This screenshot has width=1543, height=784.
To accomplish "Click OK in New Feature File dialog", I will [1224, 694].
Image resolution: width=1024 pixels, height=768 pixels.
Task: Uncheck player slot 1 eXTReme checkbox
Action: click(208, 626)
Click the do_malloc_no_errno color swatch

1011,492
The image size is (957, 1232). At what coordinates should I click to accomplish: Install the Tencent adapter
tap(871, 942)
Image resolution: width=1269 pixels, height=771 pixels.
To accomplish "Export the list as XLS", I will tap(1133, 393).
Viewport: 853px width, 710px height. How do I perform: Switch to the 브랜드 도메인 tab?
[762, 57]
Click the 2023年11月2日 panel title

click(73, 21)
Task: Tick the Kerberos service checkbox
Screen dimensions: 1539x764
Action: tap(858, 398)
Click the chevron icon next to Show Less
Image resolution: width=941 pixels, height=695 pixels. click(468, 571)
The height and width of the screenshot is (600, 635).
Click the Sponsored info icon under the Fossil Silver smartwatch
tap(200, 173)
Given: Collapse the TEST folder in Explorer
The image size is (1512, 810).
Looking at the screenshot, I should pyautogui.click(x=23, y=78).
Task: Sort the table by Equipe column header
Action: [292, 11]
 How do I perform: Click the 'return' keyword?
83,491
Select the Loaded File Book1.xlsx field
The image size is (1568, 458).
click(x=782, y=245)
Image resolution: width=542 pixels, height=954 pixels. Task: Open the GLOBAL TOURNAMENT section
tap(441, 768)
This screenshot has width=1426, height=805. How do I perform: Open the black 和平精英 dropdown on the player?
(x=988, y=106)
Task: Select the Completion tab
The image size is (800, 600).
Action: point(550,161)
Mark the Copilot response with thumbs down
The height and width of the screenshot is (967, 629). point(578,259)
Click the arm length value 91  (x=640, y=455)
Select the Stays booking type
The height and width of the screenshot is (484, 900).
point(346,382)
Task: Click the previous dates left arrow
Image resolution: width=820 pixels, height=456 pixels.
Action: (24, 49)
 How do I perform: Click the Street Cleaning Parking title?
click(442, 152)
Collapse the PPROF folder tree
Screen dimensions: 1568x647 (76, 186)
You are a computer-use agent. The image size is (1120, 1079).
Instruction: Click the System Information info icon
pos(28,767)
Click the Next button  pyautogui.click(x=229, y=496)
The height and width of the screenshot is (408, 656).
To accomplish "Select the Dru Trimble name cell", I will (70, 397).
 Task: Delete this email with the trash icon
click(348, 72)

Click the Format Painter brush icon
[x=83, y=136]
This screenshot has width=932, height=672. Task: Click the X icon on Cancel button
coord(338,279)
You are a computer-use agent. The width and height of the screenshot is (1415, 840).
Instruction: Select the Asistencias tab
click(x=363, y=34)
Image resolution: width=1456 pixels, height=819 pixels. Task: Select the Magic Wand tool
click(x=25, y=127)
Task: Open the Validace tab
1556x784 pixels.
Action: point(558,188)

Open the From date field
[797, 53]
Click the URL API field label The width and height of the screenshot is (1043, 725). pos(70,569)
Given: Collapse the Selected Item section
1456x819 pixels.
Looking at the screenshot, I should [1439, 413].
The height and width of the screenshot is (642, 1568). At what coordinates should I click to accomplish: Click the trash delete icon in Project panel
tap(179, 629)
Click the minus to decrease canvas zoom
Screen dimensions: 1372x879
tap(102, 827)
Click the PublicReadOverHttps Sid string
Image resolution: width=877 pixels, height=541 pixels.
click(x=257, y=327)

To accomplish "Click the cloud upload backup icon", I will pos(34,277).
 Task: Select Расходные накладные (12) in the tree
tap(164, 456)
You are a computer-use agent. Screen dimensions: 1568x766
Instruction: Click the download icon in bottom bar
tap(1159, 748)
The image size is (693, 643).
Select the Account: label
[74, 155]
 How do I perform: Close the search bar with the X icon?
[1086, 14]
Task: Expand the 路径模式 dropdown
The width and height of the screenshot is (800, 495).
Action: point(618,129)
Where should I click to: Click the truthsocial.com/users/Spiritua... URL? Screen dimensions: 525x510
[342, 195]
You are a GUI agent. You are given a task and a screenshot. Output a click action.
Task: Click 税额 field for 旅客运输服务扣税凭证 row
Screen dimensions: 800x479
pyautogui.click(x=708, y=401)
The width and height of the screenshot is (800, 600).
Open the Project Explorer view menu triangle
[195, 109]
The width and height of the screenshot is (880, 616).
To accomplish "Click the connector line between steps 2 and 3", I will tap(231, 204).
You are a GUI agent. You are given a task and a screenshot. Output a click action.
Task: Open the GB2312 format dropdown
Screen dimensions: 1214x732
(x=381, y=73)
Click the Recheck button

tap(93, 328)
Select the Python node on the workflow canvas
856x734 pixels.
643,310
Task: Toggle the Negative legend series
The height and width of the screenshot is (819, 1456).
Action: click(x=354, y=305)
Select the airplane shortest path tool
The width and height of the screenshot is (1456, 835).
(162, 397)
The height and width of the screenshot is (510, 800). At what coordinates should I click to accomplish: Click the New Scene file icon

**Job:** Please write out all the lines of the items above as a numbered list, leaving out the blank lines.

**Response to this exercise:**
1. This screenshot has width=1543, height=784.
2. To accomplish "Click OK in New Feature File dialog", I will [1224, 694].
3. Image resolution: width=1024 pixels, height=768 pixels.
4. Task: Uncheck player slot 1 eXTReme checkbox
5. Action: click(208, 626)
6. Click the do_malloc_no_errno color swatch
7. 1011,492
8. The image size is (957, 1232). At what coordinates should I click to accomplish: Install the Tencent adapter
9. tap(871, 942)
10. Image resolution: width=1269 pixels, height=771 pixels.
11. To accomplish "Export the list as XLS", I will tap(1133, 393).
12. Viewport: 853px width, 710px height. How do I perform: Switch to the 브랜드 도메인 tab?
13. [762, 57]
14. Click the 2023年11月2日 panel title
15. click(73, 21)
16. Task: Tick the Kerberos service checkbox
17. Screen dimensions: 1539x764
18. Action: tap(858, 398)
19. Click the chevron icon next to Show Less
20. Image resolution: width=941 pixels, height=695 pixels. click(468, 571)
21. The height and width of the screenshot is (600, 635).
22. Click the Sponsored info icon under the Fossil Silver smartwatch
23. tap(200, 173)
24. Given: Collapse the TEST folder in Explorer
25. The image size is (1512, 810).
26. Looking at the screenshot, I should pyautogui.click(x=23, y=78).
27. Task: Sort the table by Equipe column header
28. Action: [292, 11]
29.  How do I perform: Click the 'return' keyword?
30. 83,491
31. Select the Loaded File Book1.xlsx field
32. The image size is (1568, 458).
33. click(x=782, y=245)
34. Image resolution: width=542 pixels, height=954 pixels. Task: Open the GLOBAL TOURNAMENT section
35. tap(441, 768)
36. This screenshot has width=1426, height=805. How do I perform: Open the black 和平精英 dropdown on the player?
37. (x=988, y=106)
38. Task: Select the Completion tab
39. The image size is (800, 600).
40. Action: point(550,161)
41. Mark the Copilot response with thumbs down
42. The height and width of the screenshot is (967, 629). point(578,259)
43. Click the arm length value 91  (x=640, y=455)
44. Select the Stays booking type
45. The height and width of the screenshot is (484, 900).
46. point(346,382)
47. Task: Click the previous dates left arrow
48. Image resolution: width=820 pixels, height=456 pixels.
49. Action: (24, 49)
50.  How do I perform: Click the Street Cleaning Parking title?
51. click(442, 152)
52. Collapse the PPROF folder tree
53. Screen dimensions: 1568x647 (76, 186)
54. You are a computer-use agent. The image size is (1120, 1079).
55. Instruction: Click the System Information info icon
56. pos(28,767)
57. Click the Next button  pyautogui.click(x=229, y=496)
58. The height and width of the screenshot is (408, 656).
59. To accomplish "Select the Dru Trimble name cell", I will (70, 397).
60.  Task: Delete this email with the trash icon
61. click(348, 72)
62. Click the Format Painter brush icon
63. [x=83, y=136]
64. This screenshot has width=932, height=672. Task: Click the X icon on Cancel button
65. coord(338,279)
66. You are a computer-use agent. The width and height of the screenshot is (1415, 840).
67. Instruction: Select the Asistencias tab
68. click(x=363, y=34)
69. Image resolution: width=1456 pixels, height=819 pixels. Task: Select the Magic Wand tool
70. click(x=25, y=127)
71. Task: Open the Validace tab
72. 1556x784 pixels.
73. Action: point(558,188)
74. Open the From date field
75. [797, 53]
76. Click the URL API field label The width and height of the screenshot is (1043, 725). pos(70,569)
77. Given: Collapse the Selected Item section
78. 1456x819 pixels.
79. Looking at the screenshot, I should [1439, 413].
80. The height and width of the screenshot is (642, 1568). At what coordinates should I click to accomplish: Click the trash delete icon in Project panel
81. tap(179, 629)
82. Click the minus to decrease canvas zoom
83. Screen dimensions: 1372x879
84. tap(102, 827)
85. Click the PublicReadOverHttps Sid string
86. Image resolution: width=877 pixels, height=541 pixels.
87. click(x=257, y=327)
88. To accomplish "Click the cloud upload backup icon", I will pos(34,277).
89.  Task: Select Расходные накладные (12) in the tree
90. tap(164, 456)
91. You are a computer-use agent. Screen dimensions: 1568x766
92. Instruction: Click the download icon in bottom bar
93. tap(1159, 748)
94. The image size is (693, 643).
95. Select the Account: label
96. [74, 155]
97.  How do I perform: Close the search bar with the X icon?
98. [1086, 14]
99. Task: Expand the 路径模式 dropdown
100. The width and height of the screenshot is (800, 495).
101. Action: point(618,129)
102. Where should I click to: Click the truthsocial.com/users/Spiritua... URL? Screen dimensions: 525x510
103. [342, 195]
104. You are a GUI agent. You are given a task and a screenshot. Output a click action.
105. Task: Click 税额 field for 旅客运输服务扣税凭证 row
106. Screen dimensions: 800x479
107. pyautogui.click(x=708, y=401)
108. The width and height of the screenshot is (800, 600).
109. Open the Project Explorer view menu triangle
110. [195, 109]
111. The width and height of the screenshot is (880, 616).
112. To accomplish "Click the connector line between steps 2 and 3", I will tap(231, 204).
113. You are a GUI agent. You are given a task and a screenshot. Output a click action.
114. Task: Open the GB2312 format dropdown
115. Screen dimensions: 1214x732
116. (x=381, y=73)
117. Click the Recheck button
118. tap(93, 328)
119. Select the Python node on the workflow canvas
120. 856x734 pixels.
121. 643,310
122. Task: Toggle the Negative legend series
123. The height and width of the screenshot is (819, 1456).
124. Action: click(x=354, y=305)
125. Select the airplane shortest path tool
126. The width and height of the screenshot is (1456, 835).
127. (162, 397)
128. The height and width of the screenshot is (510, 800). At what coordinates should I click to accomplish: Click the New Scene file icon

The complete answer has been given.